Entries provided:
◆ ◆ ◆
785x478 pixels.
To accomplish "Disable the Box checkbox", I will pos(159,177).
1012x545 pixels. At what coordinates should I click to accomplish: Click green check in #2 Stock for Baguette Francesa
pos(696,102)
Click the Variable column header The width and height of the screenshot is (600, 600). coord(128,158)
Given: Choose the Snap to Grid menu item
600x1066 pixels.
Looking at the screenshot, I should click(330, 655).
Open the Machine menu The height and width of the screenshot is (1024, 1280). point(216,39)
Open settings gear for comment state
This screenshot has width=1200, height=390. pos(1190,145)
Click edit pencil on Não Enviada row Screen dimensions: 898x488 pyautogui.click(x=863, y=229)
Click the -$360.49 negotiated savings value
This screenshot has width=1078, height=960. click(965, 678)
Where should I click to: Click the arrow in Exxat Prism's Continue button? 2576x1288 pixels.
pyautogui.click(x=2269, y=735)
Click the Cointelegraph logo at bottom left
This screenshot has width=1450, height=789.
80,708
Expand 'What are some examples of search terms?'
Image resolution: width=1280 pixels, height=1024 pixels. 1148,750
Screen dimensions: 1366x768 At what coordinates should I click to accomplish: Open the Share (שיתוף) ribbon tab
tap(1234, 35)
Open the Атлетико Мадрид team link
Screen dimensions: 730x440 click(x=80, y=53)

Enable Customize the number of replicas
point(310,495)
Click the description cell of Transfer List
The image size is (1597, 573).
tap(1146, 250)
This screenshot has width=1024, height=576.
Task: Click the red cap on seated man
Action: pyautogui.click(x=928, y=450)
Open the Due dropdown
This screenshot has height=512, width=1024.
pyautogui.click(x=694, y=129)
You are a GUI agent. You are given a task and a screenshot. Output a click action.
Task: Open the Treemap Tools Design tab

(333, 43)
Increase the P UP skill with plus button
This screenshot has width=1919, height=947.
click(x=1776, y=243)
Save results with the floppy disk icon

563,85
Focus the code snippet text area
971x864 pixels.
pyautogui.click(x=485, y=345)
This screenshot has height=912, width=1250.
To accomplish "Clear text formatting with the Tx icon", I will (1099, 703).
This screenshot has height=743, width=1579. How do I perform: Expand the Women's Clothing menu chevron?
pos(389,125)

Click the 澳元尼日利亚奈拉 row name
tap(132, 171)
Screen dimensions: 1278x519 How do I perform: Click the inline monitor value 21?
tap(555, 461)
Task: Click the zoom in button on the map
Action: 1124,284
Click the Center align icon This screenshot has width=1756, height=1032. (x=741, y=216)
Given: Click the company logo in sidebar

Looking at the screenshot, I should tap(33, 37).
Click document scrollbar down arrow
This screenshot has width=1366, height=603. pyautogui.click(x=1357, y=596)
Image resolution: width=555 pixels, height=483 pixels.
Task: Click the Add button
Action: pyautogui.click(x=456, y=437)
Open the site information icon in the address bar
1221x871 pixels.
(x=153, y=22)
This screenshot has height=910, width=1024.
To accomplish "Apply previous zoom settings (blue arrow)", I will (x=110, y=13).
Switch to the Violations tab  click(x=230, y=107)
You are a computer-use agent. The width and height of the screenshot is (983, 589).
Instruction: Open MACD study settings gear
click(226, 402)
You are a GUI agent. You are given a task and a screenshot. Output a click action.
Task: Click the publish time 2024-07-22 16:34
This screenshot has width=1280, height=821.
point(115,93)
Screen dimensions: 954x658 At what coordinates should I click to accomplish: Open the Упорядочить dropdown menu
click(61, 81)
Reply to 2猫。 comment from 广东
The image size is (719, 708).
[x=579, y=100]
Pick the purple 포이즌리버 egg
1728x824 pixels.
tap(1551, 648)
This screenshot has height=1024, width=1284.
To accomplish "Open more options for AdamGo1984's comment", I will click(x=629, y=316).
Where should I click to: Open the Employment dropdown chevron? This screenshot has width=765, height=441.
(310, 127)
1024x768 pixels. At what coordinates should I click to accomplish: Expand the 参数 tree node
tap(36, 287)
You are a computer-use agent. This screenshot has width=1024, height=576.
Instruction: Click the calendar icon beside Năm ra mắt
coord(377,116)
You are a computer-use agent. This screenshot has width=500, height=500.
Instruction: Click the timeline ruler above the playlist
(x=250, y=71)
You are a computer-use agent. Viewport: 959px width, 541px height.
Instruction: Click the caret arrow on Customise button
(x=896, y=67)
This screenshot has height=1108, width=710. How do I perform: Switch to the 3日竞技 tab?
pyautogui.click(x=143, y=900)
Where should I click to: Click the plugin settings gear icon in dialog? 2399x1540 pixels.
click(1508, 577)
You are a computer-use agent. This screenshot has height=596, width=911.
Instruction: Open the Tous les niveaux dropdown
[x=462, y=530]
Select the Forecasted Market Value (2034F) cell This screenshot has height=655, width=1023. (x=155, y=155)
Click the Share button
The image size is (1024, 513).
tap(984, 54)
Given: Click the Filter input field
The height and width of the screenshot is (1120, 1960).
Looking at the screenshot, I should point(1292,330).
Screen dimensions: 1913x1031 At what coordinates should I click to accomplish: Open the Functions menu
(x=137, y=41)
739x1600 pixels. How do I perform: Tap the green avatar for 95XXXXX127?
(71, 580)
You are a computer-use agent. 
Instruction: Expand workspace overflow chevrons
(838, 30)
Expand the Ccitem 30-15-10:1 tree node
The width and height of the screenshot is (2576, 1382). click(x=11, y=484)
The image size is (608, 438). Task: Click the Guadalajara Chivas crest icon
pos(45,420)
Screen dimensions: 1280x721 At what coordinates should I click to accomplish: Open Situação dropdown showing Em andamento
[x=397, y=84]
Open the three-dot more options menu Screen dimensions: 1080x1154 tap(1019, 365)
◆ ◆ ◆
What to do: Begin with the first line of the records and finish with the line containing "Click the Variable". Reproduce those lines exactly, both ends included, and nothing else.

Exercise response:
785x478 pixels.
To accomplish "Disable the Box checkbox", I will pos(159,177).
1012x545 pixels. At what coordinates should I click to accomplish: Click green check in #2 Stock for Baguette Francesa
pos(696,102)
Click the Variable column header The width and height of the screenshot is (600, 600). coord(128,158)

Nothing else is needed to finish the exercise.